(Data records)
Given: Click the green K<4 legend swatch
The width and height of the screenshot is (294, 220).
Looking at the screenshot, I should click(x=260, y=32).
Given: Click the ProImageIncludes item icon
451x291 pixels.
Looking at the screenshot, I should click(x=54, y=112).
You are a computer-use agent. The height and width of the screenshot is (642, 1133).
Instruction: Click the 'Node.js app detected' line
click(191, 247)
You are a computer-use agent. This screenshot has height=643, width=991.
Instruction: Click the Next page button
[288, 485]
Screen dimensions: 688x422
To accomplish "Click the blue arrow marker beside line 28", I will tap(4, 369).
--
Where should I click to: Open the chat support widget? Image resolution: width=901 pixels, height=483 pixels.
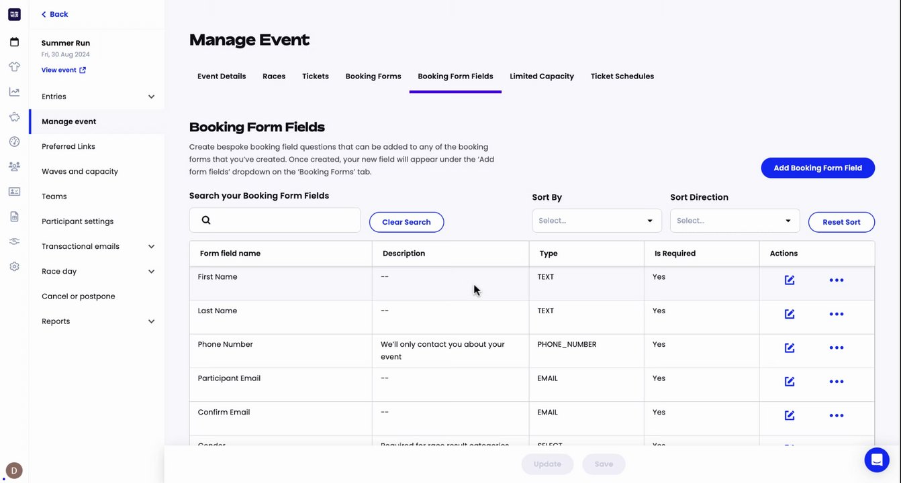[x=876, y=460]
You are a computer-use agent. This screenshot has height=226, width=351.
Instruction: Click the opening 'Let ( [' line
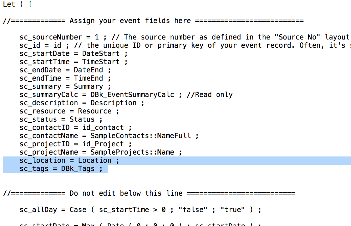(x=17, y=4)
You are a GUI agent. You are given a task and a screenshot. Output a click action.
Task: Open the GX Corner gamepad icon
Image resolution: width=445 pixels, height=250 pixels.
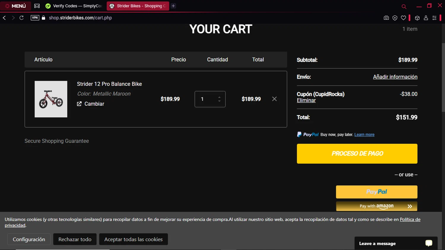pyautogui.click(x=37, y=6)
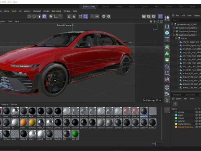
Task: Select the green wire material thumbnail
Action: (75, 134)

### Exercise instructions
The lines in the entries above that carry the word "computer" must be copied.

### Answer box
You are a computer-use agent. The height and width of the screenshot is (642, 1133).
You are a computer-use agent. This screenshot has height=643, width=991.
You are a computer-use agent. This screenshot has height=226, width=351.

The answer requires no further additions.